White House Shrugs at Halloween Deadline Set by Pelosi and Schumer: ‘Not Our Deadline’

President Joe Biden speaks about prescription drug prices and his "Build Back Better" agenda from the East Room of the White House, Thursday, Aug. 12, 2021, in Washington. (AP Photo/Evan Vucci)
AP Photo/Evan Vucci

The White House on Tuesday downplayed a deadline set by Congressional Democrat leaders to press their party to pass the president’s multitrillion-dollar spending agenda by October 31.

“That’s not a deadline that we have proposed,” White House press secretary Jen Psaki said during the daily press briefing when asked about the Halloween deadline.

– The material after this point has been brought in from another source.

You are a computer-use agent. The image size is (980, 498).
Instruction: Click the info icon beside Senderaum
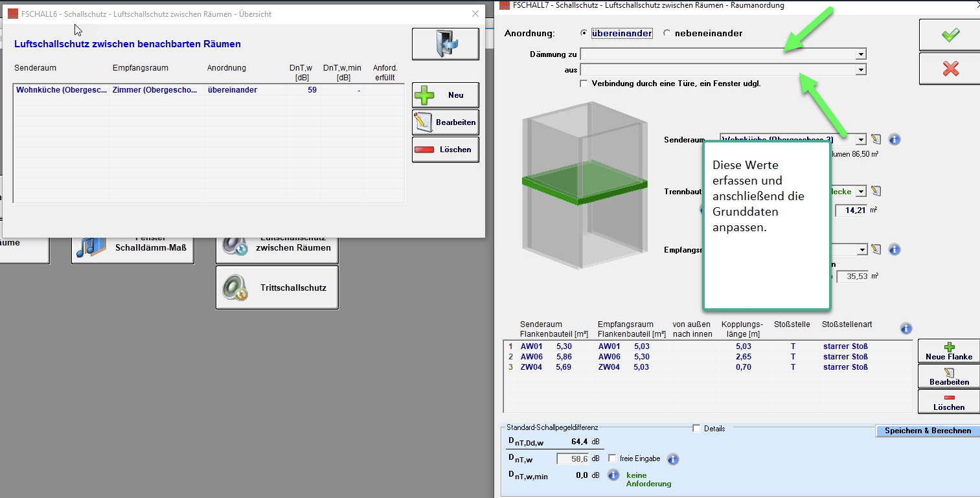(x=895, y=139)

House Speaker Nancy Pelosi set the Halloween deadline for Congress to act on Biden’s agenda, after blowing a September deadline for a vote on the bipartisan infrastructure bill in the House of Representatives.

Senate Majority Leader Chuck Schumer also set an October 31 deadline in an October 4 letter to his Senate colleagues.

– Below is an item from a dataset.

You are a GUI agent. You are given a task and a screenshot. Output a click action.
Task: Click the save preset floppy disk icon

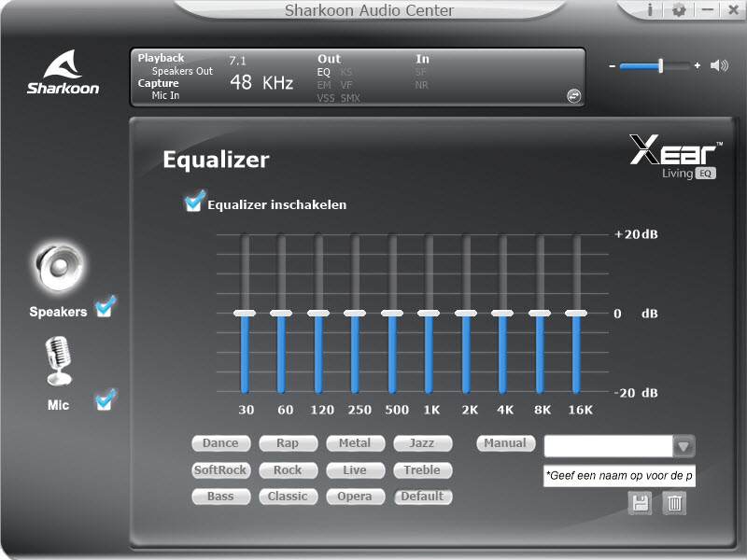tap(641, 503)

“Our new legislative goal must be to get both the Infrastructure Bill and the Build Back Better Agenda done by the end of October,” he wrote.

Psaki argued that the White House was “continuing to make progress” and “getting close to the final stages” on Biden’s agenda, as he continued to meet with moderate and progressive Democrats to plead for his agenda.

Sen. Joe Manchin (D-WV) also expressed skepticism that Democrats could meet the Halloween deadline.

“There is an awful lot to go, I don’t know how that would happen,” he told reporters when asked about the deadline.

The president plans to leave the United States at the end of the month for a trip to Europe, where he will attend the G-20 summit on Oct. 30-31 and meet Pope Francis at the Vatican. On November 1-2, Biden will attend a climate change summit in Glasgow, Scotland.

On Monday, Psaki stressed that the president’s trip should not be seen as a deadline for negotiations, noting Biden would still have access to the phones and video conference equipment to continue the negotiations.

She said that setting new deadlines were “not particularly constructive” despite questions from the media about the future of Biden’s agenda.

“It will come time soon to move forward and deliver for the American people,” she said.